Astor married Mary Dahlgren Paul on 6 June 1878. She is buried in Trinity Church Cemetery Manhattan. They had five children:

- Waldorf Astor, 2nd Viscount Astor (19 May 1879 – 30 September 1952)
- Pauline Astor (24 September 1880 – 5 May 1972), married soldier and politician Herbert Spender-Clay (1875–1937) in 1904. They had three daughters.
- John Rudolph Astor (28 November 1881 – 28 December 1881), buried in Trinity Church Cemetery.
- Lt. Col.

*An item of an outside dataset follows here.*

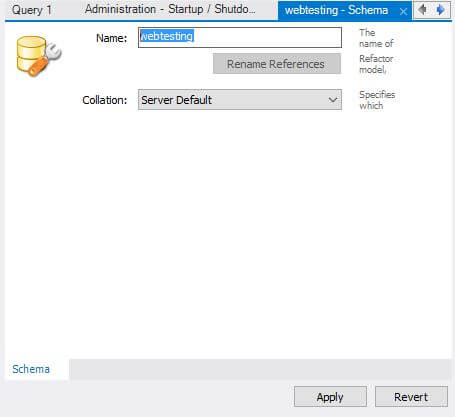
Task: Click the 'Specifies which' collation help text
Action: tap(377, 100)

John Jacob Astor V, 1st Baron Astor of Hever (20 May 1886 – 19 July 1971)
- Gwendolyn Enid Astor (1889–1902), no children, buried in Trinity Church Cemetery.

==Politics==
After some time practising law, Astor thought he had found his true calling and an opportunity to make a name for himself outside of his family's fortune by entering the political realm. In 1877, with his eyes set on the United States Congress, Astor entered New York City politics as a Republican.

He was elected as a member of the New York State Assembly (New York Co., 11th D.) in 1878; and of the New York State Senate (10th D.) in 1880 and 1881. Astor was likely supported by the boss of the New York State Republican machine, Roscoe Conkling, with whom his family was involved.

In 1880, the Maryland General Assembly voted to rename Beantown in Charles County, Maryland "Waldorf" in honor of him.

In 1881, Astor was defeated by Roswell P. Flower as a candidate for the United States Congress. A second attempt at the seat also resulted in defeat. His shy nature could not handle the political attacks on his character. This was the end of his political career. The press used his political failures as fodder for harsh criticisms.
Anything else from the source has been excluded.